她半信半疑的打开看了看,只见上面写着几行字:“别后方知肠断苦,枳城郊外盼重逢,此身欲赴应藏迹,空惹风波累玉容。”
读完后,她心中倍感奇怪,相柳此时理应在鬼方氏筹备成亲事宜,怎会突然现身枳邑?况且信中这般文雅的措辞,实在不像是他平日能写出来的。
但转念一想,她倒要看看究竟是谁在此时假扮相柳企图愚弄自己。
这般思索间,她吩咐苗圃取来一件丫鬟的衣物,让苗圃假扮成自己的模样,而她则用驻颜花,化作了苗圃的样子,并让左耳一同随行。
苗圃仍是放心不下,她却笃定地表示无妨:\"我的换形术连相柳都辨识不出,其他人更不可能看穿。\"
临行前,她又特意找到涂山璟,说道:\"今日我只觉浑身乏累,想在殿内安心休息,若无事就别来打扰了,便是玱玹哥哥来了,我也不想见。\"
涂山璟虽未多言,但心中早已明白小夭的打算,只是不愿拆穿,生怕让她徒增烦忧,当下便点头应下来。
看计谋成功,小夭便和左耳悄悄出了神农山,快到轵邑城郊外约定的地点时,小夭心中的警惕更甚。
突然,四周涌出一群黑衣人,将他们团团围住。
她和左耳背靠背站着,警惕地看着这些人。
就在这时,鬼方念从暗处走出来,脸上挂着阴狠的笑。“西陵小姐,你以为你变换了容貌,我就识别不出来,那你就太小看我了,相柳那家伙自顾不暇,可没功夫来见你。”
她却冷笑道:“鬼方念,你就是个小人,每次都用这种龌龊的手段来欺瞒骗我。”
鬼方念甩了甩衣袖,不屑的说:“小人又如何,只要能让相柳痛苦,我什么都做得出来,你还是乖乖跟我走吧!免遭皮肉之苦。”
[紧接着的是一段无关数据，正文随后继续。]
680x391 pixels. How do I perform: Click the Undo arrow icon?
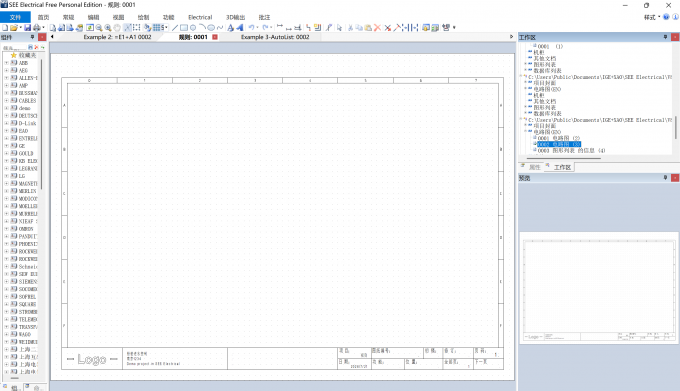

其实小夭本就没打算反抗,她只想知道这个娘娘腔针对相柳到底是为了什么,她一定要弄清楚,就算跟相柳以后老死不相往来,她也要清除这个障碍。
思及此处,她用只有两人能懂的暗语给左耳传了音。
左耳气的咬咬牙,将武器收回去,任由绳索捆住了手腕。
鬼方念看他们如此识相,不禁哈哈大笑起来,紧接着将两人押上了马车。